◆ Stored data

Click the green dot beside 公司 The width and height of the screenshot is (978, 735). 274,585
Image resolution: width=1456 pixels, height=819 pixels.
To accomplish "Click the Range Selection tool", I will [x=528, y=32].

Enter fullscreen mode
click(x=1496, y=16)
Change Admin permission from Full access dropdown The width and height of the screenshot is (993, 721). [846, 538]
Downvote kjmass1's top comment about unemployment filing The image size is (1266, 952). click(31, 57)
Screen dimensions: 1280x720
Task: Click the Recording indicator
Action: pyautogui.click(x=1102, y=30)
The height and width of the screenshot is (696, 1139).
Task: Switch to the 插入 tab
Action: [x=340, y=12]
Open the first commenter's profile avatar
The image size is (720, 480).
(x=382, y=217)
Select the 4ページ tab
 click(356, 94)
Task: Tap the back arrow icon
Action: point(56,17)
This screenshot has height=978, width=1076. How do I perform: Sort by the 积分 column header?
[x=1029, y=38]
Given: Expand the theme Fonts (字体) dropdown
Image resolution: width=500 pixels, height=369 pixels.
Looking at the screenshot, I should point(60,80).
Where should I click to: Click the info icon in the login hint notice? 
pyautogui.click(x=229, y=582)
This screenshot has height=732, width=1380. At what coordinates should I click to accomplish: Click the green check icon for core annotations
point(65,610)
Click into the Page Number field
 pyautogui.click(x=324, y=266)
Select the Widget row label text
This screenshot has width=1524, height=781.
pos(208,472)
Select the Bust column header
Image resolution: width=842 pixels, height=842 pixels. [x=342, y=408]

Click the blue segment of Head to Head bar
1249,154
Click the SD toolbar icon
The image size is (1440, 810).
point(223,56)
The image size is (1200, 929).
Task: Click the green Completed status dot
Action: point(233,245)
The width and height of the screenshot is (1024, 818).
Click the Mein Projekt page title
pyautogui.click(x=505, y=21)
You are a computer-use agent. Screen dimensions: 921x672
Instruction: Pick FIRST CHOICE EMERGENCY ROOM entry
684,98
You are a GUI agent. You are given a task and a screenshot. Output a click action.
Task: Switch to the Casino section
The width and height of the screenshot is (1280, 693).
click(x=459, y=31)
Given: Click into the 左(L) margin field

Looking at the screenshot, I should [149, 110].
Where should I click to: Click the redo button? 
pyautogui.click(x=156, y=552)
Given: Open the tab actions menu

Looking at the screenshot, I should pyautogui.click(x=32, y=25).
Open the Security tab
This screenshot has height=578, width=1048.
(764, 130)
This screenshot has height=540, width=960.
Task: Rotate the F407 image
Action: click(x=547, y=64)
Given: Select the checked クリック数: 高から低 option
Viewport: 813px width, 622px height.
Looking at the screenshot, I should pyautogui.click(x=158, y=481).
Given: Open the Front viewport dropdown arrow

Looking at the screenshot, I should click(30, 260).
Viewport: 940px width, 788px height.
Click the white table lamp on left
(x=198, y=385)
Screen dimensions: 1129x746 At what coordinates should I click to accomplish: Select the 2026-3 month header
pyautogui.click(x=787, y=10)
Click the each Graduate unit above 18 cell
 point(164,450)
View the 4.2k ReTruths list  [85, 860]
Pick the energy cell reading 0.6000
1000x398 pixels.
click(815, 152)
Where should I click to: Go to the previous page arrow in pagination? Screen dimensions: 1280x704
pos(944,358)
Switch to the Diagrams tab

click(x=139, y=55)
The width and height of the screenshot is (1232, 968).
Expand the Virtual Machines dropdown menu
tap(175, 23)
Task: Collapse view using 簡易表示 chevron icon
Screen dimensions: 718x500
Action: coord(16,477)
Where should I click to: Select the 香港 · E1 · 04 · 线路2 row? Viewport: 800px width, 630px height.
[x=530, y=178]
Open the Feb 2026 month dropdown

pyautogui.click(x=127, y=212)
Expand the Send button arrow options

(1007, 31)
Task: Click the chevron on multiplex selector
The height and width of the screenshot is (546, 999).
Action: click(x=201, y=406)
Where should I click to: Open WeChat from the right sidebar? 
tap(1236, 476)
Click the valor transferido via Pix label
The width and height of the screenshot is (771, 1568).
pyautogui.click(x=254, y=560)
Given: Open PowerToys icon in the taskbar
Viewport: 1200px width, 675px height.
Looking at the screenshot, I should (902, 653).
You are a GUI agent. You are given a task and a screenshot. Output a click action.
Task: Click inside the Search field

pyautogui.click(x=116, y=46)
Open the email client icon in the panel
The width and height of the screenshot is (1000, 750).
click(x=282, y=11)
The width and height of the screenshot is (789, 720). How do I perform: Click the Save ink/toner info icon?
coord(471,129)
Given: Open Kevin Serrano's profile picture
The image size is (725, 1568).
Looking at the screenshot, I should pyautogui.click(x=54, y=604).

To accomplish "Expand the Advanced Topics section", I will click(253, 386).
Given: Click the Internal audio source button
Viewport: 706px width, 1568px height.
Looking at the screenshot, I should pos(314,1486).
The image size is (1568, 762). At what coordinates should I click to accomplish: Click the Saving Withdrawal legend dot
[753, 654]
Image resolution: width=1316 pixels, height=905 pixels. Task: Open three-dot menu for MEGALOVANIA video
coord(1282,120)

◆ Task description
Every entry above needs to be quoted exactly.

◆ Answer to the exercise
Click the green dot beside 公司 The width and height of the screenshot is (978, 735). 274,585
Image resolution: width=1456 pixels, height=819 pixels.
To accomplish "Click the Range Selection tool", I will [x=528, y=32].

Enter fullscreen mode
click(x=1496, y=16)
Change Admin permission from Full access dropdown The width and height of the screenshot is (993, 721). [846, 538]
Downvote kjmass1's top comment about unemployment filing The image size is (1266, 952). click(31, 57)
Screen dimensions: 1280x720
Task: Click the Recording indicator
Action: pyautogui.click(x=1102, y=30)
The height and width of the screenshot is (696, 1139).
Task: Switch to the 插入 tab
Action: [x=340, y=12]
Open the first commenter's profile avatar
The image size is (720, 480).
(x=382, y=217)
Select the 4ページ tab
 click(356, 94)
Task: Tap the back arrow icon
Action: point(56,17)
This screenshot has height=978, width=1076. How do I perform: Sort by the 积分 column header?
[x=1029, y=38]
Given: Expand the theme Fonts (字体) dropdown
Image resolution: width=500 pixels, height=369 pixels.
Looking at the screenshot, I should point(60,80).
Where should I click to: Click the info icon in the login hint notice? 
pyautogui.click(x=229, y=582)
This screenshot has height=732, width=1380. At what coordinates should I click to accomplish: Click the green check icon for core annotations
point(65,610)
Click into the Page Number field
 pyautogui.click(x=324, y=266)
Select the Widget row label text
This screenshot has width=1524, height=781.
pos(208,472)
Select the Bust column header
Image resolution: width=842 pixels, height=842 pixels. [x=342, y=408]

Click the blue segment of Head to Head bar
1249,154
Click the SD toolbar icon
The image size is (1440, 810).
point(223,56)
The image size is (1200, 929).
Task: Click the green Completed status dot
Action: point(233,245)
The width and height of the screenshot is (1024, 818).
Click the Mein Projekt page title
pyautogui.click(x=505, y=21)
You are a computer-use agent. Screen dimensions: 921x672
Instruction: Pick FIRST CHOICE EMERGENCY ROOM entry
684,98
You are a GUI agent. You are given a task and a screenshot. Output a click action.
Task: Switch to the Casino section
The width and height of the screenshot is (1280, 693).
click(x=459, y=31)
Given: Click into the 左(L) margin field

Looking at the screenshot, I should [149, 110].
Where should I click to: Click the redo button? 
pyautogui.click(x=156, y=552)
Given: Open the tab actions menu

Looking at the screenshot, I should pyautogui.click(x=32, y=25).
Open the Security tab
This screenshot has height=578, width=1048.
(764, 130)
This screenshot has height=540, width=960.
Task: Rotate the F407 image
Action: click(x=547, y=64)
Given: Select the checked クリック数: 高から低 option
Viewport: 813px width, 622px height.
Looking at the screenshot, I should pyautogui.click(x=158, y=481).
Given: Open the Front viewport dropdown arrow

Looking at the screenshot, I should click(30, 260).
Viewport: 940px width, 788px height.
Click the white table lamp on left
(x=198, y=385)
Screen dimensions: 1129x746 At what coordinates should I click to accomplish: Select the 2026-3 month header
pyautogui.click(x=787, y=10)
Click the each Graduate unit above 18 cell
 point(164,450)
View the 4.2k ReTruths list  [85, 860]
Pick the energy cell reading 0.6000
1000x398 pixels.
click(815, 152)
Where should I click to: Go to the previous page arrow in pagination? Screen dimensions: 1280x704
pos(944,358)
Switch to the Diagrams tab

click(x=139, y=55)
The width and height of the screenshot is (1232, 968).
Expand the Virtual Machines dropdown menu
tap(175, 23)
Task: Collapse view using 簡易表示 chevron icon
Screen dimensions: 718x500
Action: coord(16,477)
Where should I click to: Select the 香港 · E1 · 04 · 线路2 row? Viewport: 800px width, 630px height.
[x=530, y=178]
Open the Feb 2026 month dropdown

pyautogui.click(x=127, y=212)
Expand the Send button arrow options

(1007, 31)
Task: Click the chevron on multiplex selector
The height and width of the screenshot is (546, 999).
Action: click(x=201, y=406)
Where should I click to: Open WeChat from the right sidebar? 
tap(1236, 476)
Click the valor transferido via Pix label
The width and height of the screenshot is (771, 1568).
pyautogui.click(x=254, y=560)
Given: Open PowerToys icon in the taskbar
Viewport: 1200px width, 675px height.
Looking at the screenshot, I should (902, 653).
You are a GUI agent. You are given a task and a screenshot. Output a click action.
Task: Click inside the Search field

pyautogui.click(x=116, y=46)
Open the email client icon in the panel
The width and height of the screenshot is (1000, 750).
click(x=282, y=11)
The width and height of the screenshot is (789, 720). How do I perform: Click the Save ink/toner info icon?
coord(471,129)
Given: Open Kevin Serrano's profile picture
The image size is (725, 1568).
Looking at the screenshot, I should pyautogui.click(x=54, y=604).

To accomplish "Expand the Advanced Topics section", I will click(253, 386).
Given: Click the Internal audio source button
Viewport: 706px width, 1568px height.
Looking at the screenshot, I should pos(314,1486).
The image size is (1568, 762). At what coordinates should I click to accomplish: Click the Saving Withdrawal legend dot
[753, 654]
Image resolution: width=1316 pixels, height=905 pixels. Task: Open three-dot menu for MEGALOVANIA video
coord(1282,120)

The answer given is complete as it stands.